William Aila, former head of the Department of Land and Natural Resources and now deputy director of DHHL, acknowledged this in his testimony to the commission: “We are asking the commission to work with us to confirm that reservations will be protected in non-designated areas, the same as in designated areas. This is all new.”

Although the commission has adopted rules to address DHHL reservations in designated areas, it has none in place for reservations in areas where designation has not occurred. This prompted commission chair Suzanne Case to ask Roy Hardy, of the commission staff, what mechanisms existed to ensure that the reservation is honored by all parties involved.

“Good question,” Hardy replied. “Historically, the way the [Water] Code speaks to it, and the way we’re asking, is that this reservation be considered as part of authorized planned use” – in other words, that the county include the DHHL reservation as part of its future anticipated demand.

If by including this the authorized planned use “kicks us up to 90 percent” – one of the triggers for designation – “then that mechanism [for designation] will kick in,” Hardy said.

“So when the designation process kicks in,” Case said, “the mechanism is created” for ensuring that the DHHL reservation is protected.

Commissioner Kamana Beamer added that under the state Constitution, “the commission is charged with the security of the public trust. So whether or not [an area] is designated, that doesn’t get the commission off the hook in terms of its responsibility to the public trust.”

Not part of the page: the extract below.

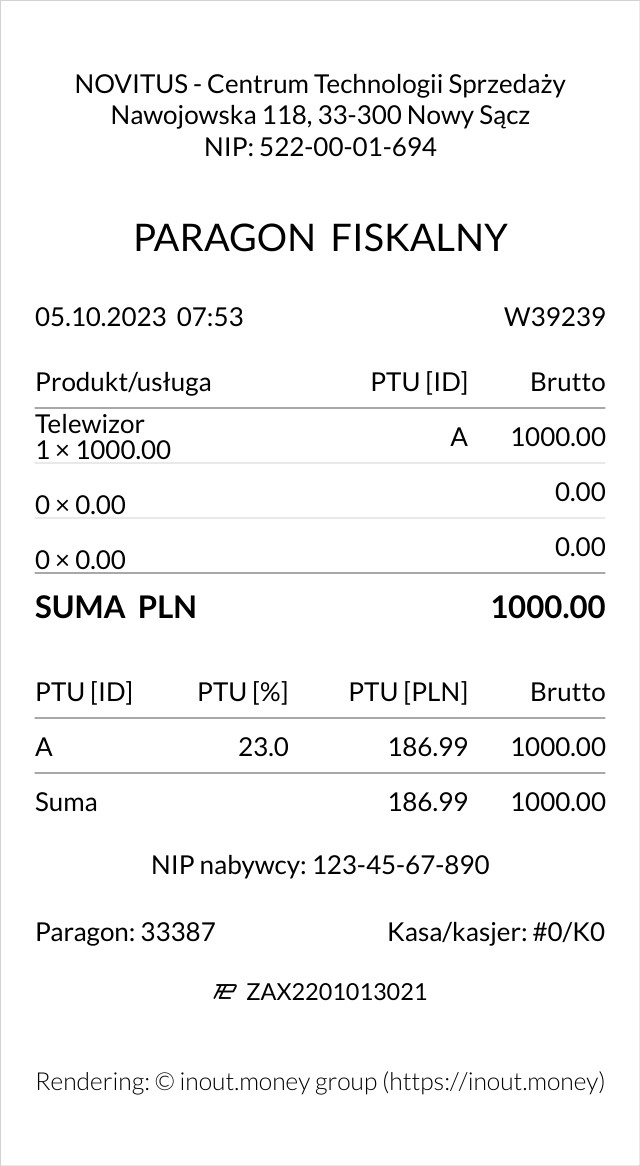Click the fiscal logo icon beside ZAX2201013021
Screen dimensions: 640x1166
point(224,992)
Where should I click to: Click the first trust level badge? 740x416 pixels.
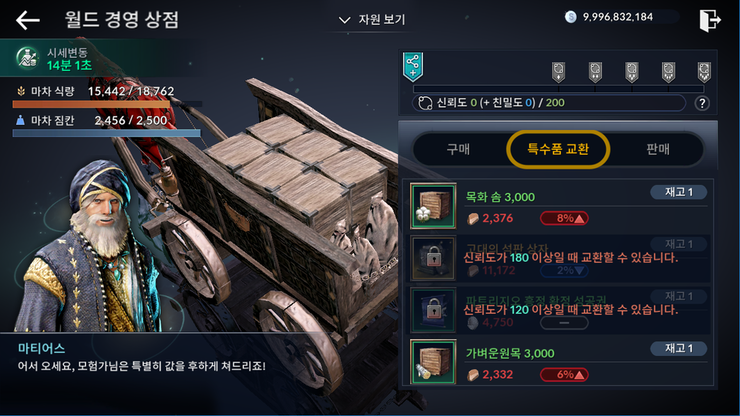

The reservation of water in the Keauhou area, he added, “is an interesting opportunity to the commission to ensure we’re meeting our obligations in non-designated areas.”

Alan Murakami, an attorney with the Native Hawaiian Legal Corporation, addressed the commission. “I’m appearing today in an unfamiliar role,” he said, going on to note that he had often been in litigation with both CWRM and DHHL. But today, he added, “we are in line with the department, as we have been in prior occasions involving the pursuit of water rights that remain unenforced.”

“Frankly,” he said, “this should not have been the first time reservations have been sought in a non-designated area. Under the Constitution, it is important that this be done as a legal matter, but it is also important from a planning perspective. Under law, it’s very clear that Section 221 [of the Hawaiian Homes Commission Act], imposed by Congress upon the state as a condition of statehood, the rights of the department are primary. They should be respected and publicly acknowledged and reinforced. … Section 221 is the powerful bedrock on which all these decisions should be based.”

Murakami went on to suggest that the incorporation of DHHL rights “be done in all CWRM decisions.”

“It does have an impact,” he said. “There have been statements about how drilling permits, et cetera, are ministerial … but if there is an application for pump installation in the future, for example, it is important to know if those wells would impinge on DHHL wells. The ministerial aspect of those kinds of decisions is broad enough to incorporate these concerns as well,” he said.

On the motion of Beamer, with a second from Jonathan Starr, the commission approved the reservation.

“We do have to find a way to do this in a non-designated area,” Beamer said. “I’m not comfortable with waiting until the 90 percent trigger is reached.”